*** Opening Data provided ***

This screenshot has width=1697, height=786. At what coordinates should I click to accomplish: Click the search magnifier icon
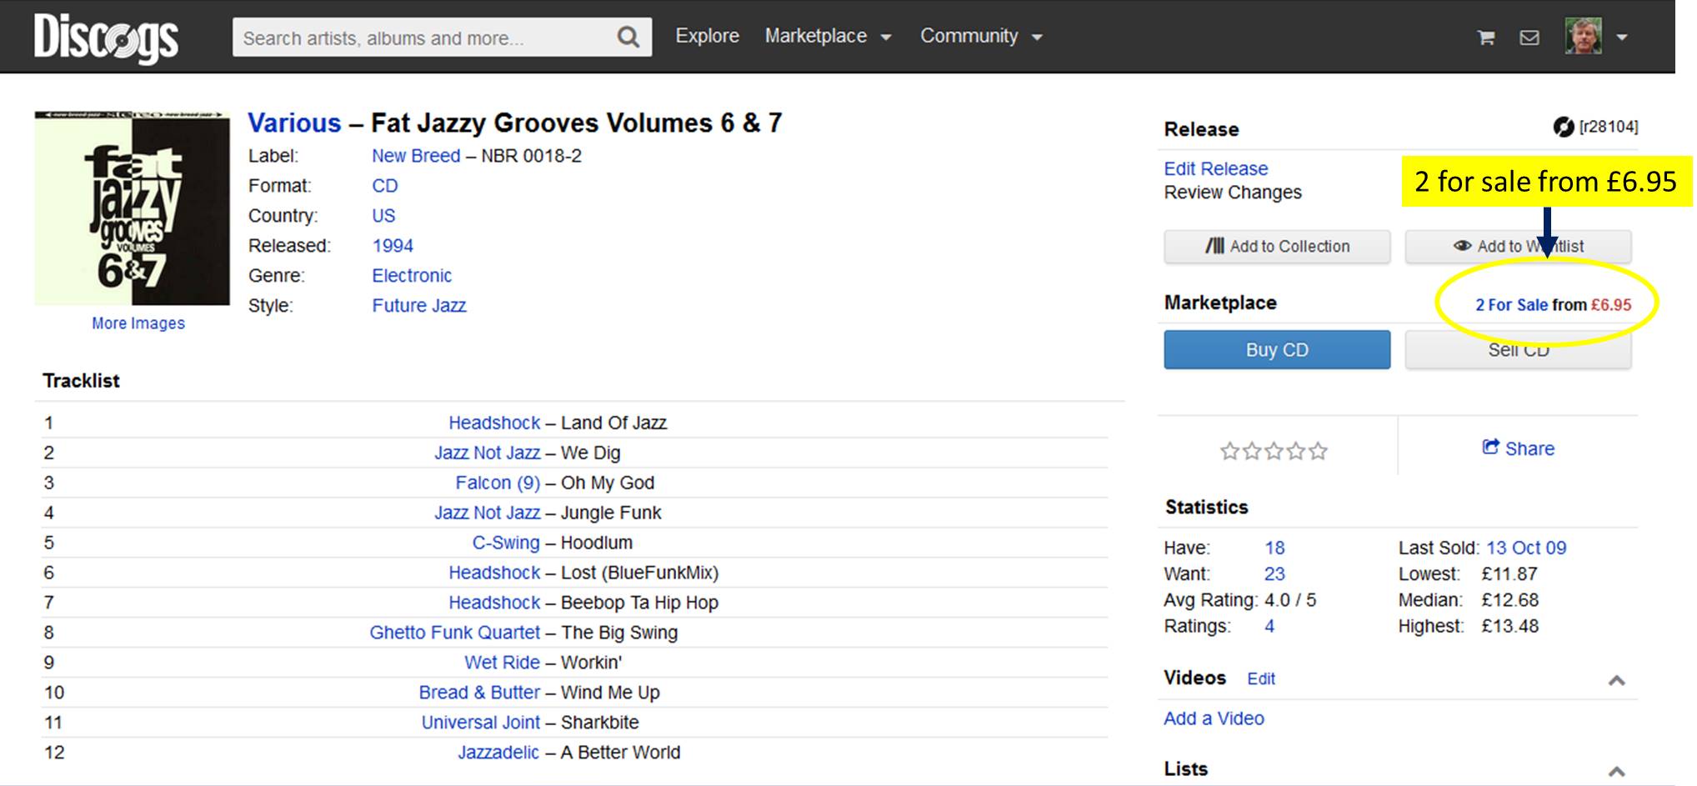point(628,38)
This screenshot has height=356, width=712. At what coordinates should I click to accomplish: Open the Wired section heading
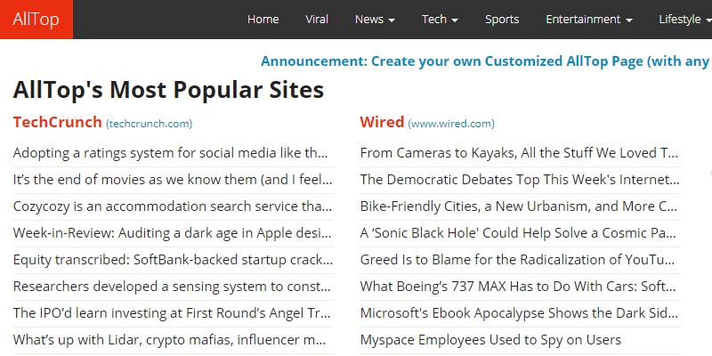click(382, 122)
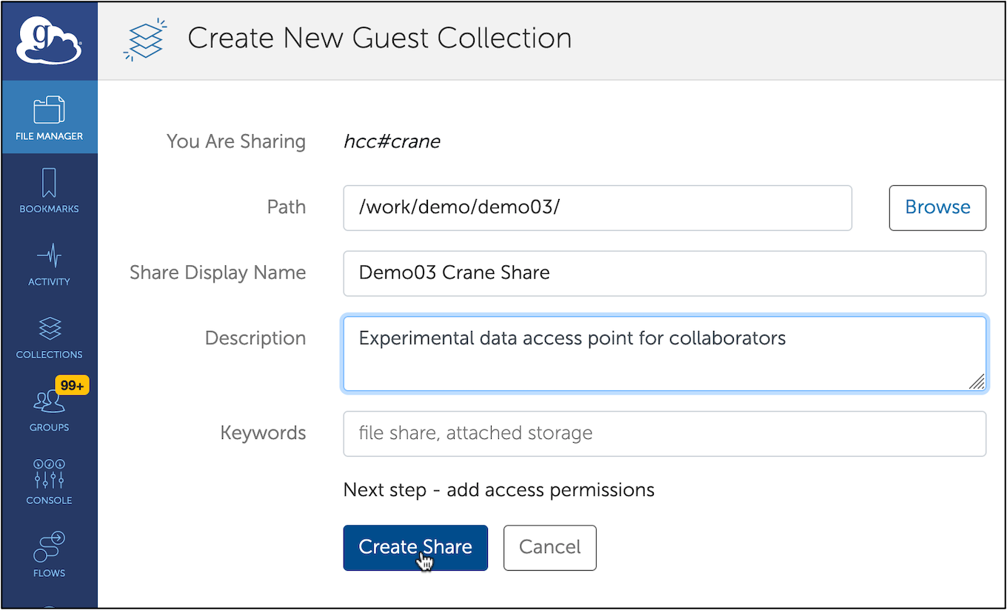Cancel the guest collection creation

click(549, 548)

*** Closing Data provided ***
*** Opening Data provided ***

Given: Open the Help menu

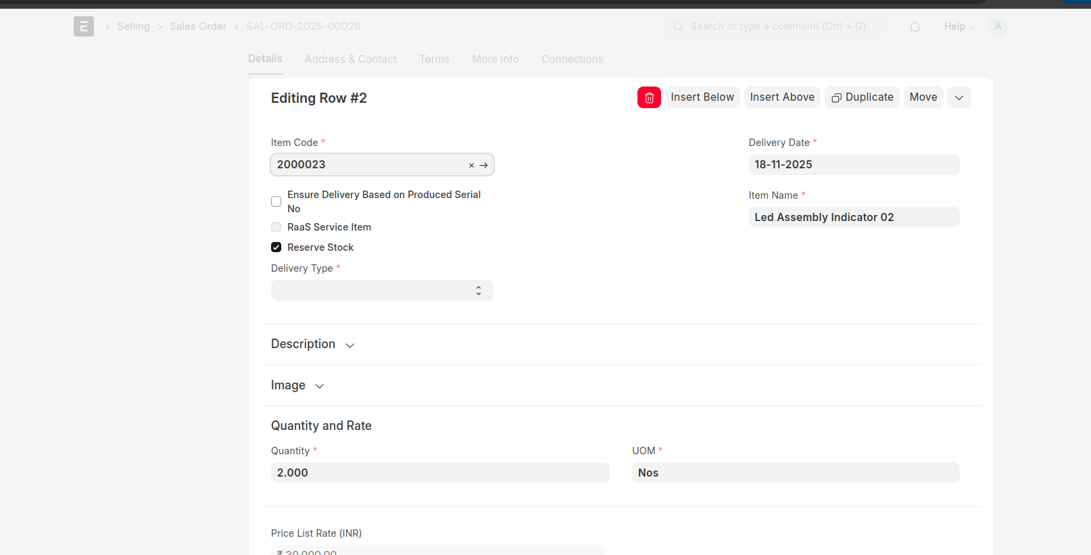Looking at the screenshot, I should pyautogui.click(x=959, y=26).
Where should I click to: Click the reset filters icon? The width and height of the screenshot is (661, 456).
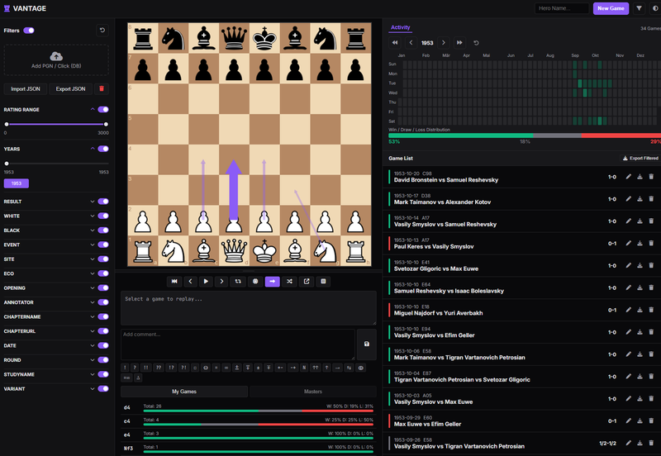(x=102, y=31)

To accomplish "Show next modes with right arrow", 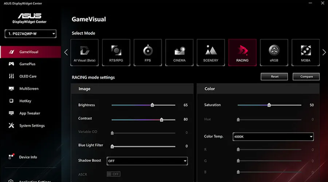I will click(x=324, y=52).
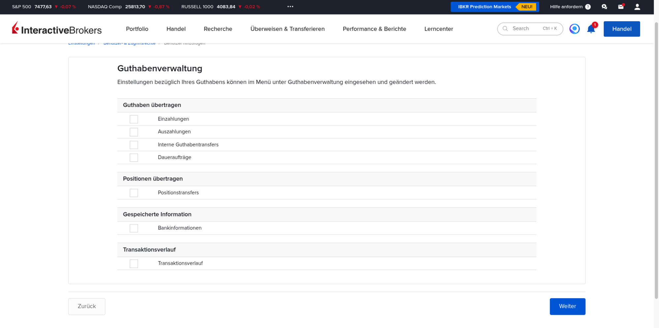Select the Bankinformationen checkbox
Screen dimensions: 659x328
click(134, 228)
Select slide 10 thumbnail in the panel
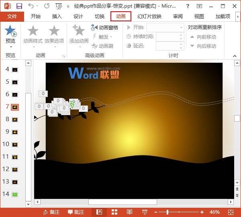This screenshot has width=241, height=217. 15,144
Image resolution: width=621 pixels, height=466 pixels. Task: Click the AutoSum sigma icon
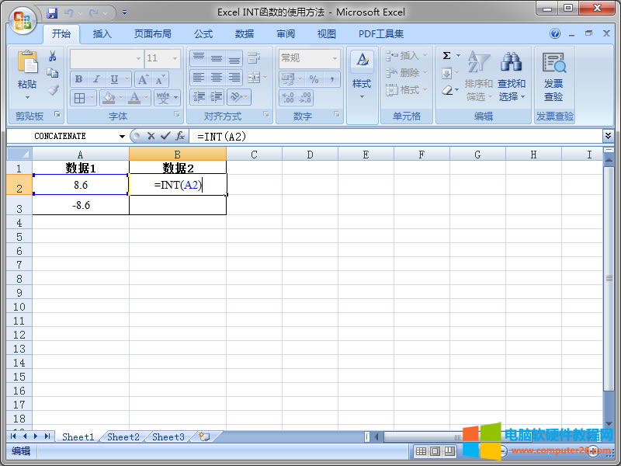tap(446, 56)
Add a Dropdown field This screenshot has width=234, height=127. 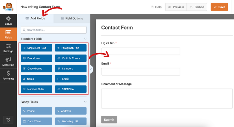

*** Closing Data provided ***

» Task prompt
In the listing above, find the line with "Select slide 10 thumbnail in the panel" and the line with "Add a Dropdown". Set down both and every line between them, minus the pictures.

» Written reply
Select slide 10 thumbnail in the panel
This screenshot has width=241, height=217. 15,144
Image resolution: width=621 pixels, height=466 pixels. Task: Click the AutoSum sigma icon
tap(446, 56)
Add a Dropdown field This screenshot has width=234, height=127. 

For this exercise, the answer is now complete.